Turquie : l’ambiguë valorisation du patrimoine chrétien

La Turquie de l’islamiste Erdogan n’est pas connue pour rendre la vie facile à la minorité chrétienne présente dans le pays. Néanmoins, elle cherche depuis plusieurs années à mettre en valeur le patrimoine religieux chrétien, dans l’espoir d’attirer des touristes et de redorer son blason auprès de la communauté internationale. 

A Laodicée, l’immense église byzantine construite vers 313 dans cette ville antique de l’ouest de la Turquie, ancienne capitale de la Phrygie romaine et l’une des sept Eglises de l’Apocalypse, a connu huit années de restauration qui viennent de s’achever. C’est entre ces murs que s’est tenu, au milieu du IVe siècle, le concile de Laodicée. 
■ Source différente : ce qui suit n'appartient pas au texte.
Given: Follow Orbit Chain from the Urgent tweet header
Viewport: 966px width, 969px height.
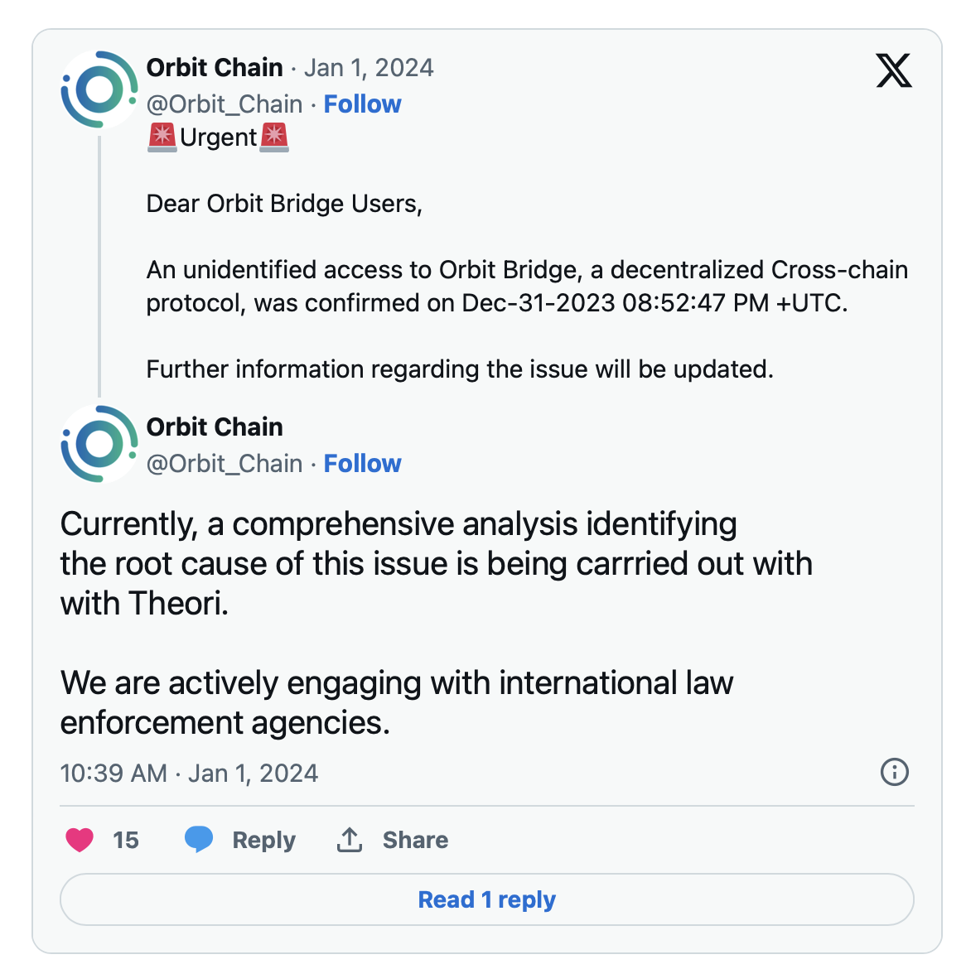Looking at the screenshot, I should pos(362,104).
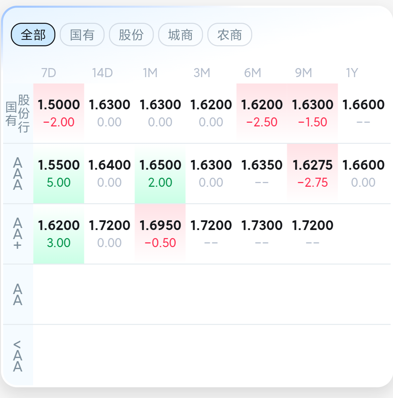Open the 1.5000 rate cell under 7D
The width and height of the screenshot is (393, 398).
pos(59,113)
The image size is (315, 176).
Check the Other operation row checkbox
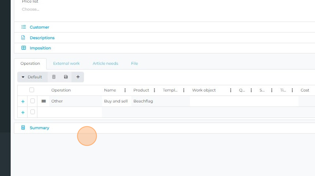(x=33, y=101)
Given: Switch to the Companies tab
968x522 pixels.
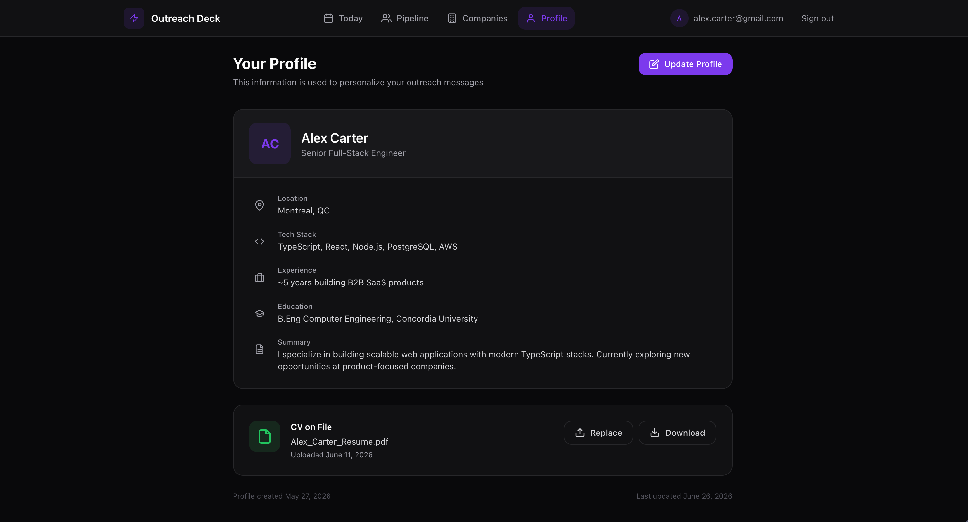Looking at the screenshot, I should (477, 18).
Mais, il ne faut pas se leurrer, le catholicisme est exclu du lieu, comme le rappelle un panneau dissuadant le visiteur d’y réciter des prières : on est loin de l’irénique liberté religieuse prônée à Vatican II…  

Ce sont bien pourtant des fonds publics turcs - Etat et municipalité - qui ont financé ce chantier d’un million d’euros, comme le rappelle Celal Şimşek, directeur de la mission archéologique turque chargée des travaux, cité par Mélinée Le Priol, dans La Croix du 4 septembre 2018.

« Il y a une réelle volonté gouvernementale de valoriser ce patrimoine », précise le scientifique, qui affirme que 60.000 touristes visiteraient chaque année les ruines antiques de Laodicée. Avant le coup d’État manqué de 2016, ils étaient même 300.000, dont deux tiers d’étrangers – russes notamment. 

« La première motivation de cette valorisation du patrimoine chrétien est d’ordre économique, avec les retombées du tourisme », explique Bayram Balci, directeur de l’Institut français d’études anatoliennes. Et de préciser : « le gouvernement actuel, issu de l’islam politique, essaie d’améliorer son image auprès de l’Occident. Et paradoxalement, il fait beaucoup plus pour le patrimoine des minorités religieuses que le gouvernement précédent, qui était pourtant laïque ». 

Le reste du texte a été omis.